-- Halaman --
§
Opini

Jihad Media Kaum Sarungan

Rabu, 12 Januari 2022 | 09:00 WIB

Jihad Media Kaum Sarungan

Jihad Media Kaum Sarungan (Foto: Nasihin-NUJO)

Media digital telah merubah gaya atau cara berinteraksi manusia, baik komunikasi, cara berpikir dan kebiasaan dan mungkin saja mulai menghilangkan olah rasa dan spiritual, karena perubahan interaksi dari bertemu secara fisik atau berkumpul ke cara komunikasi individual.


Dikutip detik.com, menurut Hootsuite dan We Are Social, total penduduk RI menyentuh di angka 274,9 juta jiwa. Ketika ada 202,6 juta pengguna internet, itu artinya 73,7% warga Indonesia sudah tersentuh dengan berselancar di dunia maya. Dalam satu hari saja pengguna internet Indonesia rata-rata menghabiskan waktu sampai 8 jam 52 menit untuk mengakses internet, streaming 2 jam 50 menit, nongkrong di medsos 3 jam 14 menit, hingga bisa meluangkan waktu 1 jam 38 menit untuk membaca media online maupun offline.


Banyak yang berpendapat, “media sosial atau teknologi seperti pisau” bisa bermanfaat atau berbahaya. Termasuk pembuat karya digital atau konten baik tulisan, audio, video, jika yang dibuat adalah tentang kebaikan tentunya akan menjadi amal baik apalagi konten yang dibuat menginspirasi pembaca atau yang menonton, sebaliknya jika konten yang dibuat tentang yang melanggar etika atau kebaikan akan menjadi dosa (berdampak mudharat) pada dirinya dan orang lain.


Karya ibarat makanan, contohnya tulisan, baik itu karya ilmiah atau non ilmiah. Seperti artikel, esai, puisi, novel dan lainnya, minat pembaca tergantung seleranya dipengaruhi kesukaan atau hobi, kebutuhan ataupun lingkungan. Namun seringkali tulisan yang terus disajikan berulang akan menarik dan membuat penasaran, dan suatu saat pembaca akan membuka baik itu link atau website tersebut.


Dunia digital dan arus informasi hari ini seperti tsunami, jika kita tak hati-hati ataupun mempunyai filter akan terbawa arus, karena informasi berita dari belahan dunia yang lain pun dapat kita tonton dan baca. Tak sedikit konten-konten provokatif, negatif membuat penasaran, hingga akhirnya kita menikmati konten tersebut berulang-ulang. Dan apa jadinya jika konten-konten seperti itu dilihat anak-anak di bawah umur? Sangat berbahaya bagi mental dan akhlaknya.
§
-- Petunjuk --
Tulis ulang bagian teks opini tentang jihad media mulai dari "Rabu, 12 Januari" hingga "cara komunikasi individual.", keduanya termasuk. Ganti kata "manusia" dengan "masyarakat". Daftar berikut tidak berperan apa pun dalam pengerjaan teks opini ini.

-- Butir dari sebuah sumber data --
§
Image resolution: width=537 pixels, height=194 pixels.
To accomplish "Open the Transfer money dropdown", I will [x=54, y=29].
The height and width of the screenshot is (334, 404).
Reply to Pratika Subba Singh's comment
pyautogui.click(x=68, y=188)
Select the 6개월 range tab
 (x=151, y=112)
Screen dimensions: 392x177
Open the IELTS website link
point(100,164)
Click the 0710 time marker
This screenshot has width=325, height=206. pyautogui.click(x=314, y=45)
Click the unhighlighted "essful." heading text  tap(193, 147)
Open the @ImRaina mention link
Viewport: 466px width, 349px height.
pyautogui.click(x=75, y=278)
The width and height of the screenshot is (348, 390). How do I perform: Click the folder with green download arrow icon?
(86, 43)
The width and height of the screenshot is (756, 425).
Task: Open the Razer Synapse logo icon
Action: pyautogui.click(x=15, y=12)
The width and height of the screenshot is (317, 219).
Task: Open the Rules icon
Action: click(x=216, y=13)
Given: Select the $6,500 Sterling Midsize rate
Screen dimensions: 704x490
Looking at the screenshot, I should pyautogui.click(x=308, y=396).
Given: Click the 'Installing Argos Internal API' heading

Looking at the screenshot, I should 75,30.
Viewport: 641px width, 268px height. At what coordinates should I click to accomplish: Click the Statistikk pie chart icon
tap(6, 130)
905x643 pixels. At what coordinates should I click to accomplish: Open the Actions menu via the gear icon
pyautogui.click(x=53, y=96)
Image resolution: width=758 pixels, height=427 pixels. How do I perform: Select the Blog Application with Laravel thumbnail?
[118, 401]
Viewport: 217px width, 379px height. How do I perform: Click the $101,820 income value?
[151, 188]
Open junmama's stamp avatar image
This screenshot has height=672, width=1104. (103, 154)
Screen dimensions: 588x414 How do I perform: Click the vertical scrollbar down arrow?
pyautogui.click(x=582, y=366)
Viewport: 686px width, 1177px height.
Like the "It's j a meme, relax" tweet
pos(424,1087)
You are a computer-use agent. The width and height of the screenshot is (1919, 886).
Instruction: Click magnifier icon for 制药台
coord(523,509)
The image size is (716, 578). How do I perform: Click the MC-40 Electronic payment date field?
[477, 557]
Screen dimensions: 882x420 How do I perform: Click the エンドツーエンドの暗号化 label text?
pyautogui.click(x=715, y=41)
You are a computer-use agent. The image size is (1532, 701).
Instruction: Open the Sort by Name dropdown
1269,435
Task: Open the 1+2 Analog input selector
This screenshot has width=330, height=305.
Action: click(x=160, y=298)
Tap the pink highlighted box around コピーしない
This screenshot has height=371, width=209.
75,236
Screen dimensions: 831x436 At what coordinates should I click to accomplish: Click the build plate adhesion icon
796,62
§
-- Jawaban Tertulis --
Rabu, 12 Januari 2022 | 09:00 WIB

Jihad Media Kaum Sarungan

Jihad Media Kaum Sarungan (Foto: Nasihin-NUJO)

Media digital telah merubah gaya atau cara berinteraksi masyarakat, baik komunikasi, cara berpikir dan kebiasaan dan mungkin saja mulai menghilangkan olah rasa dan spiritual, karena perubahan interaksi dari bertemu secara fisik atau berkumpul ke cara komunikasi individual.